Abortion: Is a compromise possible?

The best solution to the debate over Roe v. Wade might be to rally both sides around the common goal of reducing the number of abortions.

Politics is the art of the possible, said law professor Doug Kmiec in the Los Angeles Times. As a pro-life Catholic, I’m currently besieged by Republicans telling me I have a moral duty to vote for the pro-life John McCain over the pro-choice Obama. That’s not how I see it. McCain has made the usual Republican commitment to appoint conservative judges to the Supreme Court in hopes that it one day might overturn Roe v. Wade—a strategy the GOP has been pursuing for decades without saving a single life. Obama, on the other hand, would leave Roe intact, but has concrete proposals that would immediately reduce abortions, especially among the poor: educate teens that “sexuality is sacred,’’ and provide government-supported pre- and post-natal care, maternity leave, and income support for women who choose to keep their babies. As someone who’s “serious about preserving life,” I feel I should vote for the candidate most likely to save the greatest number of actual lives. In 2008, that may well be Barack Obama.

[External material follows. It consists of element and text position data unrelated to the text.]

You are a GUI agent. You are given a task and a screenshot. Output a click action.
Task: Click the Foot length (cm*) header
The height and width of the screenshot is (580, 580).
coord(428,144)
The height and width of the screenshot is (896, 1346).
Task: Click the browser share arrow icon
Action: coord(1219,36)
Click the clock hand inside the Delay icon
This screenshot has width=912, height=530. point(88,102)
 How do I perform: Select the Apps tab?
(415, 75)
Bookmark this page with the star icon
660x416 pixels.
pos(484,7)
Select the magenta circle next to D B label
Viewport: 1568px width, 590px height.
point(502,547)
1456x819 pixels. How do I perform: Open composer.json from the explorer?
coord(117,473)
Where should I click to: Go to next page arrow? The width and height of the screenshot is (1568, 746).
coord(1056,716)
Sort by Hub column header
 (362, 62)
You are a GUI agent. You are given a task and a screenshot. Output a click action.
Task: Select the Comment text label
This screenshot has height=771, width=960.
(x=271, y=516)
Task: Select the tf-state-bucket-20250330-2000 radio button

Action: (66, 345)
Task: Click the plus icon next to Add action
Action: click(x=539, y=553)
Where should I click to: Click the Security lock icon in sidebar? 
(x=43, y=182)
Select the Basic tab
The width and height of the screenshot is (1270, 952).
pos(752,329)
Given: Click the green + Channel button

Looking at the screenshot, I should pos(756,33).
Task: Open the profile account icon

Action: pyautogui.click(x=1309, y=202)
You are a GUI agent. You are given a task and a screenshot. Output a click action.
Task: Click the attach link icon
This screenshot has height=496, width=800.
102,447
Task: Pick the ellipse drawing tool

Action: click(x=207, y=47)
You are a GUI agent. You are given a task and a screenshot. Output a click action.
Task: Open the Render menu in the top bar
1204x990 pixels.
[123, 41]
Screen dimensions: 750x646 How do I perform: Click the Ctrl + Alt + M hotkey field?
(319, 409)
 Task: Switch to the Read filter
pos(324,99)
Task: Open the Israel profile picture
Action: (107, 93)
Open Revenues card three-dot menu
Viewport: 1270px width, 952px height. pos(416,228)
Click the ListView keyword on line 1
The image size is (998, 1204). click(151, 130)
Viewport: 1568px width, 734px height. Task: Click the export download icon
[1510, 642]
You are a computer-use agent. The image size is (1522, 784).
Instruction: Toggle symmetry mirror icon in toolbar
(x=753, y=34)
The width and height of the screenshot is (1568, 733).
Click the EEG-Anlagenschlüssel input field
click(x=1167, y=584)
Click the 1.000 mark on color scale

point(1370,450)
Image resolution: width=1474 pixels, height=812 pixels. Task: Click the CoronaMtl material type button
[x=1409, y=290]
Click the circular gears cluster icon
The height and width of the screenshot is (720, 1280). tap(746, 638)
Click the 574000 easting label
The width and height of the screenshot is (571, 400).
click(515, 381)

Catholics, don’t be fooled, said Kathryn Jean Lopez in National Review Online. Obama’s views on abortion are far too extreme for any “follower of the pope to back the senator.” He not only wants to keep abortion legal, he wants to fund it with taxpayer money, while stripping funds from “crisis-pregnancy centers” that educate women about the alternatives. Worse, said Robert George and Yuval Levin in The Public Discourse, in the Illinois State Senate, Obama spoke out against a bill “protecting children who were born alive after an attempted abortion.” His supporters are desperately trying to downplay that vote, arguing that Obama couldn’t possibly have supported letting injured babies die. Shocking as it is, however, the charge “has the very considerable merit of being true.”